#### Exercise prompt:
Extract every line of the material below that contains the word "width" and copy each one in full.
[START OF Data shown]
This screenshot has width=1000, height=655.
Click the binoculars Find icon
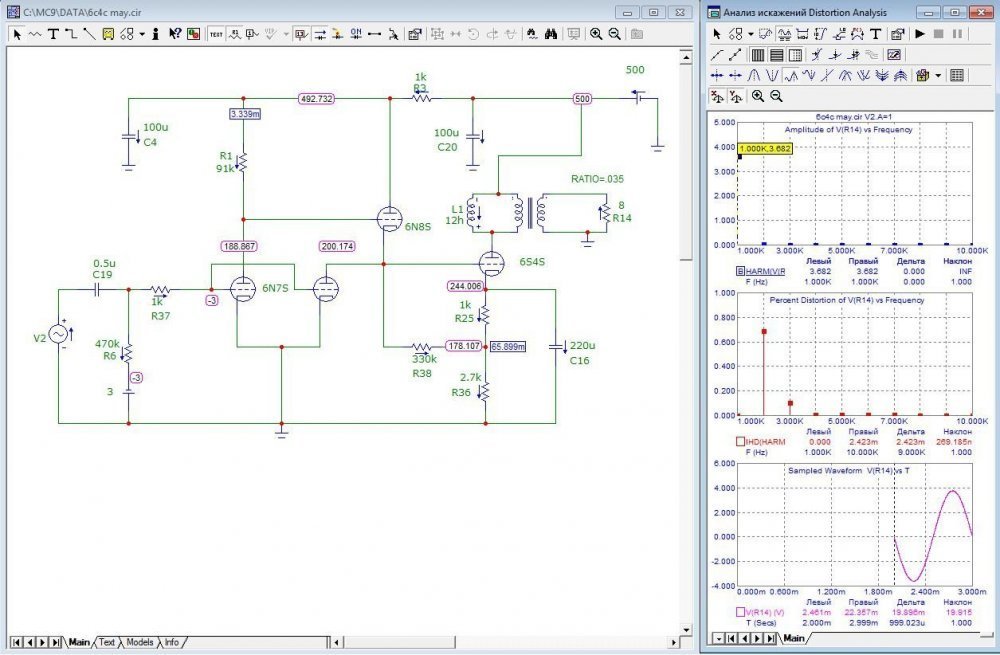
[END OF Data shown]
[START OF Data shown]
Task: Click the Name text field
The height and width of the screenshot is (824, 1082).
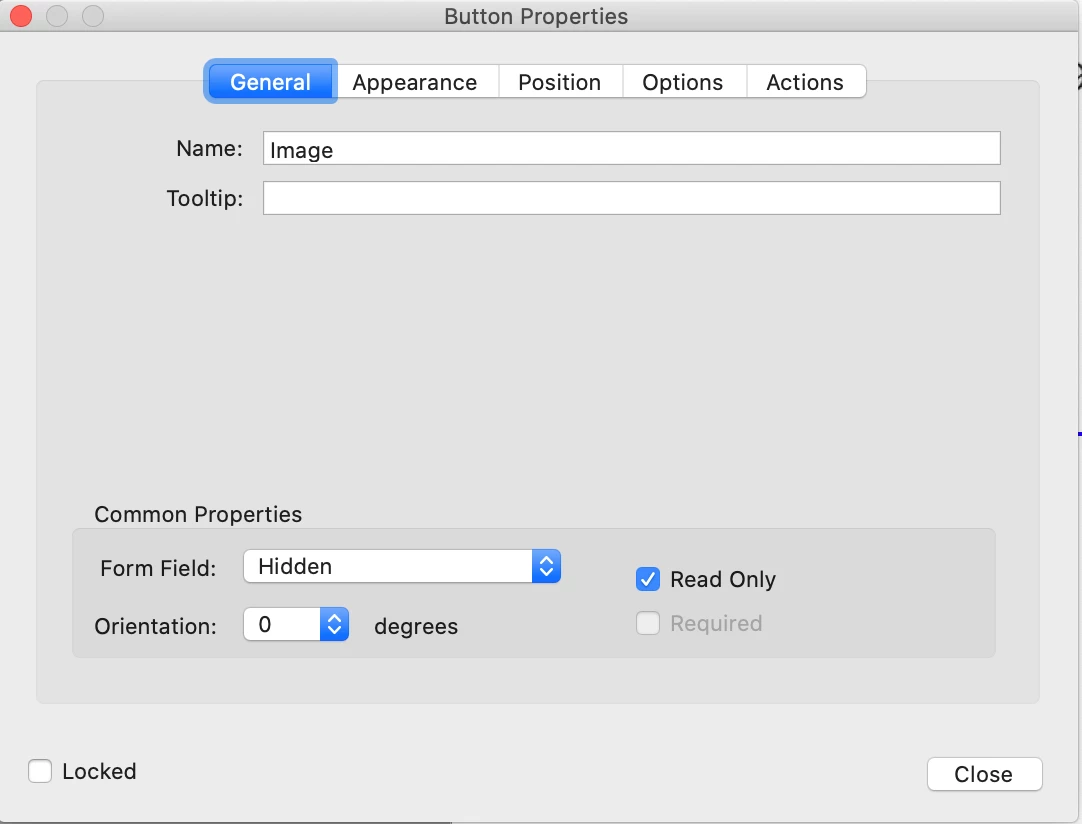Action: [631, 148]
[END OF Data shown]
#### Exercise result:
This screenshot has width=1000, height=655.
The height and width of the screenshot is (824, 1082).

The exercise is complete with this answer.